É possível afirmar que as experiências mediúnicas são fenômenos não patológicos?

É necessária certa cautela ao afirmar isso, pois, ao mesmo tempo que é preciso evitar o risco de “patologizar” experiências religiosas normais, também temos que evitar classificar condições clínicas potencialmente perigosas como experiências religiosas/espirituais comuns.

Para a ciência tradicional, o fenômeno mediúnico tem sido incluído no grupo das experiências dissociativas. A dissociação consistiria em uma falta de integração entre os sistemas de ideias e funções que constituem a personalidade e existiria um espectro contínuo de dissociação, indo desde simples episódios de distração (absorção introspectiva) até experiências prolongadas e muito aflitivas, como, por exemplo, transtorno de múltiplas personalidades.

Assim, os médiuns seriam indivíduos com maior tendência à dissociação.
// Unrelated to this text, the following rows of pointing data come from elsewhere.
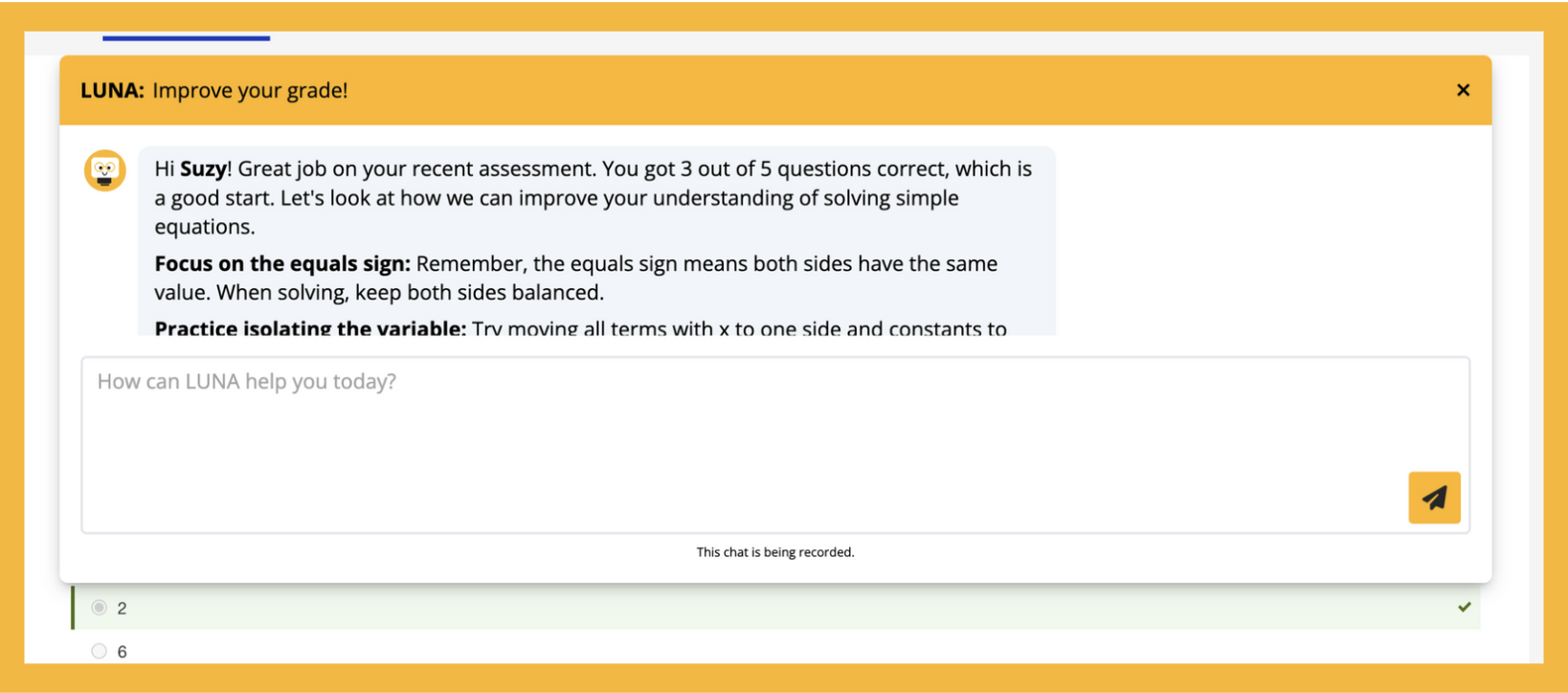This screenshot has width=1568, height=693.
Task: Click the "Improve your grade!" header text
Action: pyautogui.click(x=250, y=90)
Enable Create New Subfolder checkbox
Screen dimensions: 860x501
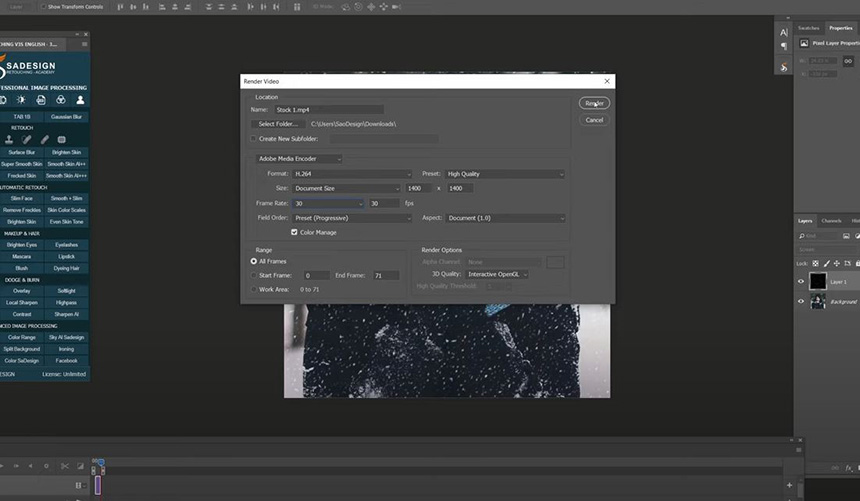click(254, 139)
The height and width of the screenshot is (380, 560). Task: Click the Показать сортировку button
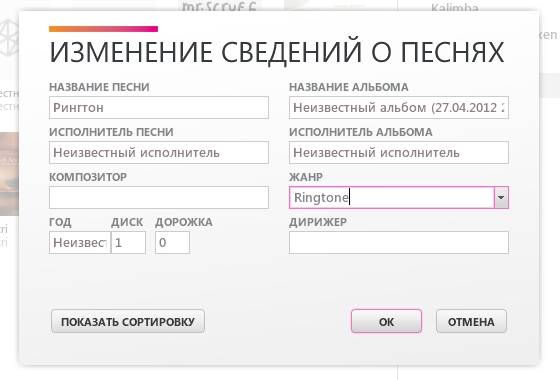pos(128,321)
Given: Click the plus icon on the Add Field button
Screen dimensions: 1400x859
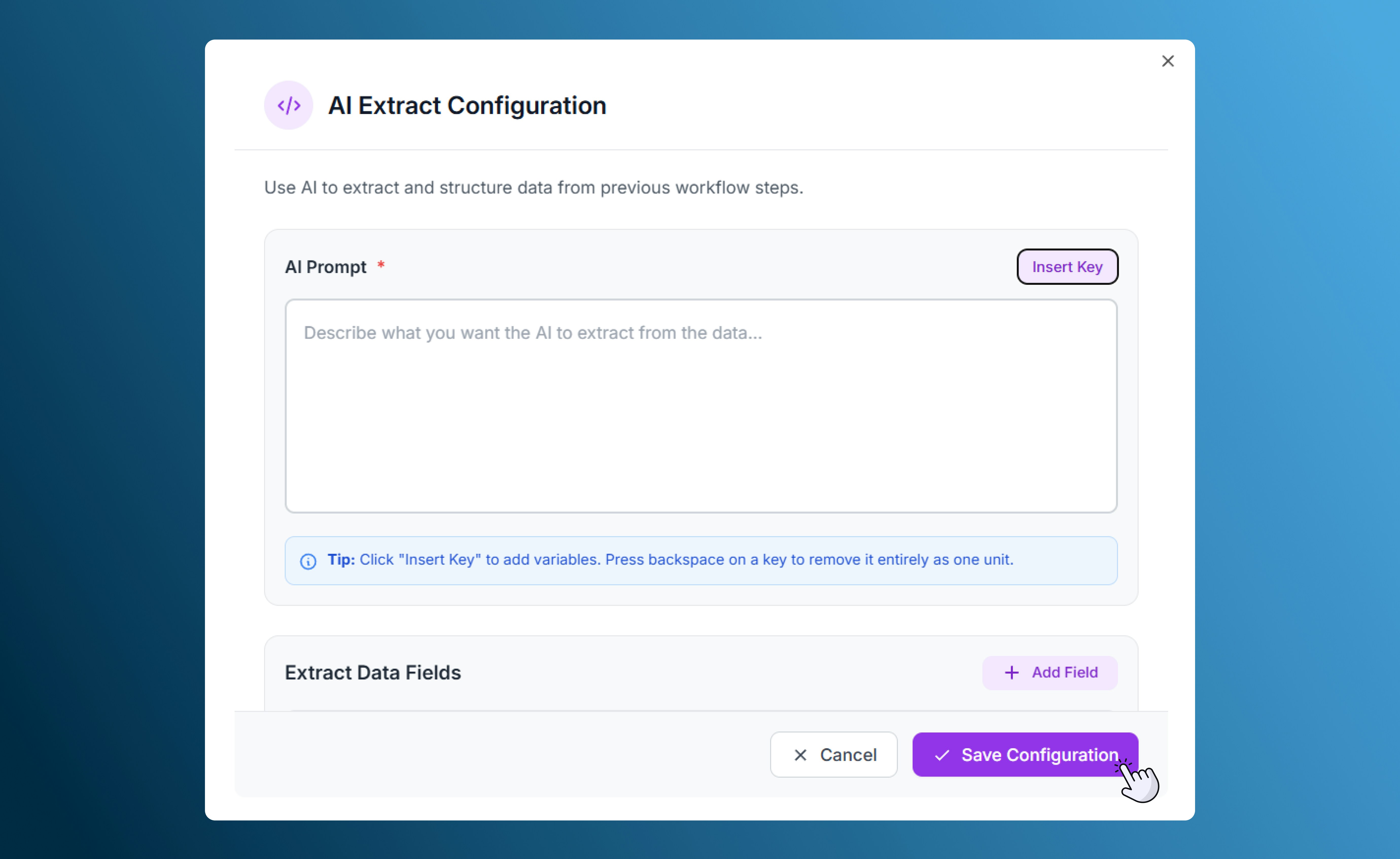Looking at the screenshot, I should pos(1012,672).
Quando as vivências dissociativas ocorrem de maneira frequente e descontrolada, em locais e momentos socialmente inadequados, desencadeadas por qualquer estresse agudo trivial presente na vida diária, causam sofrimento. Diversas evidências indicam que certos contextos culturais e tradições religiosas (entre eles o Espiritismo), através de treinamento, suporte social e conferência de significado, ajudam a moldar essas ocorrências dissociativas, contribuindo para a integração desses eventos na personalidade dos indivíduos que as apresentam, de maneira saudável.

As médiuns espíritas estudadas em nossa amostra são experientes, bem integradas a um contexto religioso e, apesar de seus escores elevados de experiências anômalas e dissociativas, têm boa saúde mental. Contrastando com estudos relatados na literatura com indivíduos com transtornos dissociativos e psicóticos, que apresentam anormalidades na pineal, na hipófise e na reatividade ao estresse, as médiuns que estudamos apresentaram normalidade em todos esses parâmetros. Portanto, nossos resultados de fato reforçam a noção de que a mediunidade pode ser um fenômeno não patológico, tanto em termos mentais como físicos.